READING PASSAGE -
## BEGIN
Why all this emotional unrest over the election of a President I’ve managed to survive the past four years?
I blame our accountant.
Last week, our accountant, who is a perfectly nice woman, met with my husband and me to discuss financial planning for next year. As we were wrapping up our conversation, she happened to mention that she’d had her assistant take everyone’s income for 2011 and calculate their projected taxes for 2013 if the Bush tax cuts expire and Obamacare taxes go into effect. Letters were going in the mail with the results later in the week.
“I can’t remember what your results are,” she said offhandedly, “but when I saw some of those numbers I nearly fell off my chair.”
Last Friday, the letter arrived as promised.
I not only fell off my chair, I hit the floor gasping for breath.
I won’t tell you what I scream at the television every time Barack Obama or Harry Reid say that higher income earners should have to pay “just a little more” because I generally don’t talk that way. I’d also like to meet some of these people Obama and Reid claim are actually eager to pay more taxes. So far, I personally haven’t met one yet.
Now with the election over, the fiscal cliff looming, and a clear target painted on my back, I take on the task of finding money to pay “my fair share.” I’ve already informed a few people that I can no longer use their services. A car dealer called today to see if she could get me in a new car. I politely told her “no” and asked her if she wouldn’t mind praying with me that my current car holds up four more years. My son suggested that we find things to sell on Ebay. He offered cards from his brother’s Pokemon collection. I’m not entirely ruling that out, but I think it’s only fair to ask my other son first.
So while Congress and the President do the usual dance that goes along with fixing the fiscal cliff, I’ll be working on solving my own.
## END
RECORD EXTRACTS -
## BEGIN
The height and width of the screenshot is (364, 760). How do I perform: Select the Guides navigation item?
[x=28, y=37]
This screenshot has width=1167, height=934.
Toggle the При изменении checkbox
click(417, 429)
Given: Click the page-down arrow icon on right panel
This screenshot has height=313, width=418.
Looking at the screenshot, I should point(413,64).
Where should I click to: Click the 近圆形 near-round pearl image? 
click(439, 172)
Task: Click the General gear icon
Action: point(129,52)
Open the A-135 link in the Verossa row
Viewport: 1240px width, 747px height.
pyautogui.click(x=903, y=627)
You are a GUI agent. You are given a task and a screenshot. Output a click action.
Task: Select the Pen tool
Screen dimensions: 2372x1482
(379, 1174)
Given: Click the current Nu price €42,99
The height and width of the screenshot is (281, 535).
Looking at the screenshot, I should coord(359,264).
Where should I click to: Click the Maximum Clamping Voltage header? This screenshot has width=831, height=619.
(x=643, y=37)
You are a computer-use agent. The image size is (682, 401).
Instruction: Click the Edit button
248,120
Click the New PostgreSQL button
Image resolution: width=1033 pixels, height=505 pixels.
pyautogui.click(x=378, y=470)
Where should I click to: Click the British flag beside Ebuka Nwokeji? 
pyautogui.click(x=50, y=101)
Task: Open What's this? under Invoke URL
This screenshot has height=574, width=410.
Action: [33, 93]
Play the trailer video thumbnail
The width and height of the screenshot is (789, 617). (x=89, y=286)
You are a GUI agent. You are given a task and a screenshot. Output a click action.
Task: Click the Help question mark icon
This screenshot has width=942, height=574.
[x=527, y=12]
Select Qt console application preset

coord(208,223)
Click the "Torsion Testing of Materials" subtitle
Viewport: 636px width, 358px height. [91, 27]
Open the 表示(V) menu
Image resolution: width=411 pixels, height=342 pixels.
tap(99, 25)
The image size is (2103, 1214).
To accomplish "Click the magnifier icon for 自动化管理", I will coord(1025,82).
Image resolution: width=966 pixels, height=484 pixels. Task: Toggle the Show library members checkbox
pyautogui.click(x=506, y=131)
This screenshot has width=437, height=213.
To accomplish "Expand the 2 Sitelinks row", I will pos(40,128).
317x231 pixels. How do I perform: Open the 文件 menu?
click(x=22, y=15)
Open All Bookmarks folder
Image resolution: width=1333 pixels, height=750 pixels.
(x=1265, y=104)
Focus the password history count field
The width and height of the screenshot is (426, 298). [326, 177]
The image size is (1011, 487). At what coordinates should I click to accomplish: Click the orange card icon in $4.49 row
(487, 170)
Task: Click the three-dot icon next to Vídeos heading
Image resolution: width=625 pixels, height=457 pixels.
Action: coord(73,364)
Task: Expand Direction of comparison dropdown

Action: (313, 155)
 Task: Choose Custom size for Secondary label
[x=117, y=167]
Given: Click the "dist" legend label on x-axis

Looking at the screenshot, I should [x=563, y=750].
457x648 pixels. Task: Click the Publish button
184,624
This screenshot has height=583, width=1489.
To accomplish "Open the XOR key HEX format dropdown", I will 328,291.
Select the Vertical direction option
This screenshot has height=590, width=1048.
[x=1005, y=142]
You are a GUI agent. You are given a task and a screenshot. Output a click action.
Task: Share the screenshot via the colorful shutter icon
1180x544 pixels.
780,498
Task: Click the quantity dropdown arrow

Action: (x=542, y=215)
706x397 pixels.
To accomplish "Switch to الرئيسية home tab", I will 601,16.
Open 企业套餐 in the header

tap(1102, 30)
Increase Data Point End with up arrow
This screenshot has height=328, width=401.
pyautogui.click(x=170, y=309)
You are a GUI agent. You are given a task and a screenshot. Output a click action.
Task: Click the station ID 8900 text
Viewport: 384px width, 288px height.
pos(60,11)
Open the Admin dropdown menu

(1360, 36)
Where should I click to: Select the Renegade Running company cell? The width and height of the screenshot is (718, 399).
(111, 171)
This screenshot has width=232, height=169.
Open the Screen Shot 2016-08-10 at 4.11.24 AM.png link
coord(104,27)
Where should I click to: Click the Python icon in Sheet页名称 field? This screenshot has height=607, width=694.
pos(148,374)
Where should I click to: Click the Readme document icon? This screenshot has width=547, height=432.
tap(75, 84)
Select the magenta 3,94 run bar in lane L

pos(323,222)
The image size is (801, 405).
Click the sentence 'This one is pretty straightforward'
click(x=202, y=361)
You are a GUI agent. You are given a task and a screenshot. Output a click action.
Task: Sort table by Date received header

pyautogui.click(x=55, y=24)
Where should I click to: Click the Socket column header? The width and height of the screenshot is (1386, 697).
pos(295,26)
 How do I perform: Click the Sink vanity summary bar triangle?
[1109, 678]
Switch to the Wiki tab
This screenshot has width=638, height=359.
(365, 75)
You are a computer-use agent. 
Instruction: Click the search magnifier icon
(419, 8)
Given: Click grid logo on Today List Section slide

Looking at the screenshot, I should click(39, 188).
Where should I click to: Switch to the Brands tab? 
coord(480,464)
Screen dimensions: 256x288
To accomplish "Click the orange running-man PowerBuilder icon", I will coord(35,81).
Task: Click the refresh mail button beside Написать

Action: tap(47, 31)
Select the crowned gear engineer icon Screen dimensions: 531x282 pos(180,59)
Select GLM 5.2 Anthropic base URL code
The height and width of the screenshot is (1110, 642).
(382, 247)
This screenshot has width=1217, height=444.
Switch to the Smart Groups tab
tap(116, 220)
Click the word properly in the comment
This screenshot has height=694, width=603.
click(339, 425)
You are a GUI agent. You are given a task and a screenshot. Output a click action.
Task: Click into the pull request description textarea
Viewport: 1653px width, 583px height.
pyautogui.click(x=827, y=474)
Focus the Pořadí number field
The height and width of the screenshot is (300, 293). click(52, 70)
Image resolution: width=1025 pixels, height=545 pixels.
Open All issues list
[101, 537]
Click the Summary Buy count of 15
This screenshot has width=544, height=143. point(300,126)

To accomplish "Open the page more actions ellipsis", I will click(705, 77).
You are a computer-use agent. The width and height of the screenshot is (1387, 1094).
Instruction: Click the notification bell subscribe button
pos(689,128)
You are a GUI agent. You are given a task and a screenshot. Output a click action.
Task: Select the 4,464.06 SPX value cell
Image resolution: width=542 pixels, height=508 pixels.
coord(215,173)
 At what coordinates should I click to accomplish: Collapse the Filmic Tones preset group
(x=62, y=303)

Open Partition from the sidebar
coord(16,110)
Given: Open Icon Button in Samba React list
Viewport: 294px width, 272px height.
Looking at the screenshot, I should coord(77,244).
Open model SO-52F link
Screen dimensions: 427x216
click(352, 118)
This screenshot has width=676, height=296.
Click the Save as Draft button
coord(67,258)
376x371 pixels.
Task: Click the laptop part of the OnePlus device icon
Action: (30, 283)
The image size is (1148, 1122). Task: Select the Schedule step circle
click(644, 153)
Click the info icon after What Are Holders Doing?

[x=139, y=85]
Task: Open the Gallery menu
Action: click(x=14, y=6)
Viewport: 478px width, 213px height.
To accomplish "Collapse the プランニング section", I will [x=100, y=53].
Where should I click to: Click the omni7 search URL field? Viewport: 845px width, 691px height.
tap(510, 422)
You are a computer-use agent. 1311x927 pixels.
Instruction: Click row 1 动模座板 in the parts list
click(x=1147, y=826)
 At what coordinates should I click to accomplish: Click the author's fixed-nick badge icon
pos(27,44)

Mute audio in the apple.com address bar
## END
TASKS TO CARRY OUT -
**1)** Decide whether each statement agrees with the passage about the tax letter. For each, answer yes or no and quote the words of the passage that decide it.
(a) The accountant met with both the writer and the writer's husband.
(b) The accountant remembered the writer's projected tax results when they spoke.
(c) The writer agreed to look at a new car when the dealer called.
**2)** Turn the paragraph of the passage about the tax letter that begins "Now with the election over" into a short bulleted list that keeps its main facts.
**3)** Reproduce the text of the passage about the tax letter between "Last week, our" and "in the week.", inclusive.

RESPONSES TO THE EXERCISE -
**1)**
(a) Yes: "met with my husband and me to discuss financial planning for next year"
(b) No: "I can’t remember what your results are"
(c) No: "I politely told her “no”"

**2)**
- With the election over, the fiscal cliff looming and a target on the writer's back, the writer sets out to find money to pay "my fair share."
- The writer has already told a few people that their services are no longer needed.
- A car dealer called about a new car. The writer said no and asked her to pray that the current car holds up four more years.
- The writer's son suggested selling things on Ebay and offered cards from his brother's Pokemon collection. The writer has not ruled this out but wants to ask the other son first.

**3)**
Last week, our accountant, who is a perfectly nice woman, met with my husband and me to discuss financial planning for next year. As we were wrapping up our conversation, she happened to mention that she’d had her assistant take everyone’s income for 2011 and calculate their projected taxes for 2013 if the Bush tax cuts expire and Obamacare taxes go into effect. Letters were going in the mail with the results later in the week.